Driving around Iceland is a wonderful way to experience the wonderful nature at your own pace. When driving in the countryside you can easily get distracted by the beautiful surroundings. Despite the beauty do not let it distract you while driving. If you see something that demands your attention, please find a safe place to park and then gaze at the beauty of the island.
There are a couple of ways to travel to Höfn, you can travel by plane, local bus or rent a car. If going by rent a car and there is an option to rent a 4×4, it is better but not necessary. When renting a car during the winter make sure that the tires are studded. During the winter driving conditions can be quite rough, and not just during winter, there are blind curves and hills, one-lane bridges, and narrow passes. Drive carefully and follow all the road regulations and speed limits.
Before starting the drive to Höfn, or anywhere, check the weather and road conditions. It is also a good idea to download the 112 Iceland app, which is an app that sends an SMS to the Icelandic emergency service 112, with the phone’s GPS location, before calling 112. The app can be found here.
Another good tip, for driving generally through Iceland, is to fill up the car when you see a gas station. There are not so many gas stations on the south coast and it can be far between them.
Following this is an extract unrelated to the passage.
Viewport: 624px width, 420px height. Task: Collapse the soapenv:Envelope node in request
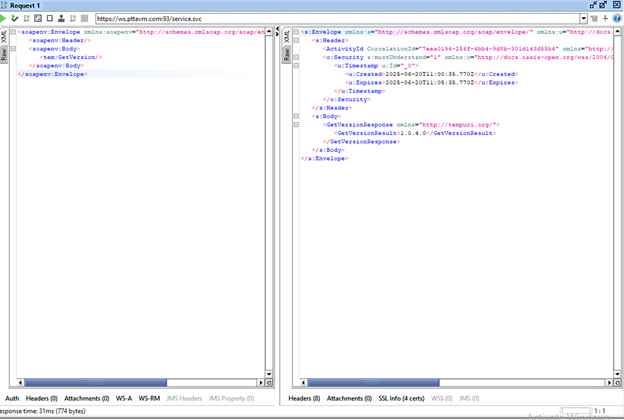12,32
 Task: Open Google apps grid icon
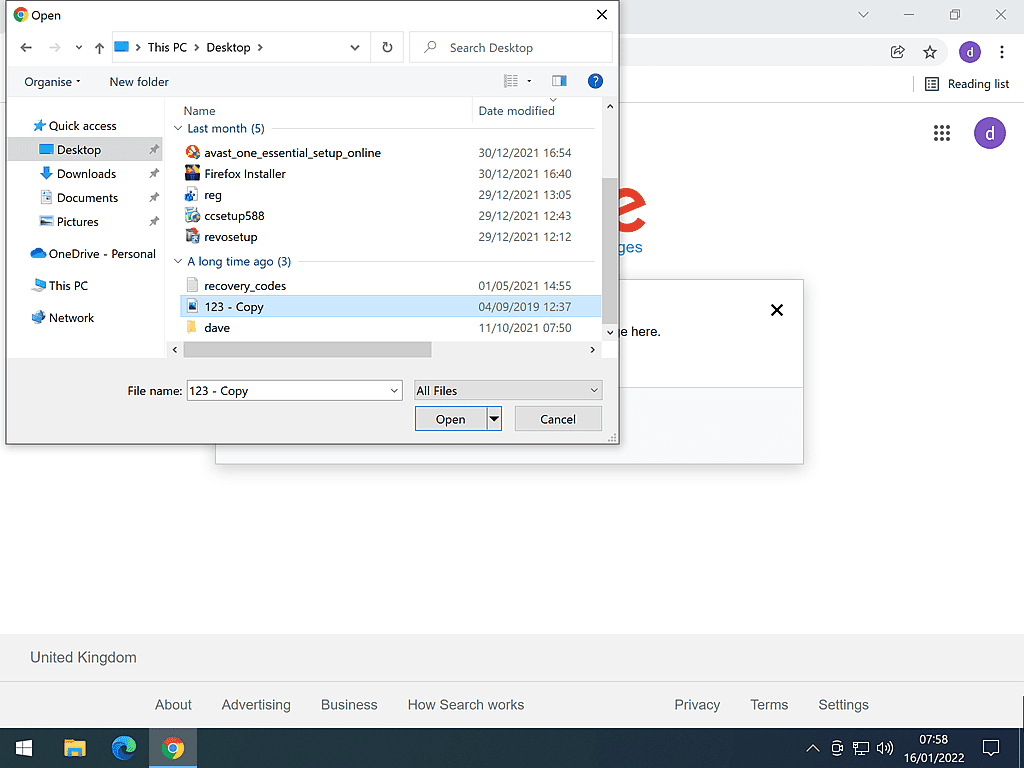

Check out this website that has the gas stations marked and much more
The distance between Reykjavik to Höfn is around 450 kilometers (280 miles), that’s around six hours of straight driving. It is not a complicated drive since there is only one main road, route 1. If you are going to stop on the way, either to stretch your legs or photograph nature, plan for more time. Another reason for adding more travel time is because, when driving in the winter the roads can be tricky, also less daylight during the winter than summer, here you can find a website that gives you the approximate daylight you can expect. Therefore in winter, it is a good idea to divide the south coast trip into at least two parts. If you want to cover the whole south coast during winter and see the main locations, it is good to stay somewhere around Vik and then continue towards Höfn and stay there another night.
Still, after planning the whole trip, the weather can suddenly change, or sections of roads can be closed for a variety of reasons, so always have a back-up plan and be prepared for your plans to change.
General Tips for driving in Iceland
– In Iceland, we drive on the right side of the road
– By law, you have to wear seatbelts, children to and infants must be seated in car-safety seats
– The general speed limit is 30-50 km/hour in populated areas, 80km/hour on gravel roads in rural areas and 90 km/hour on paved roads
– Car headlight must be on at all times, day or night.
– The emergency number in Iceland is 112
– Off-road driving is illegal in Iceland!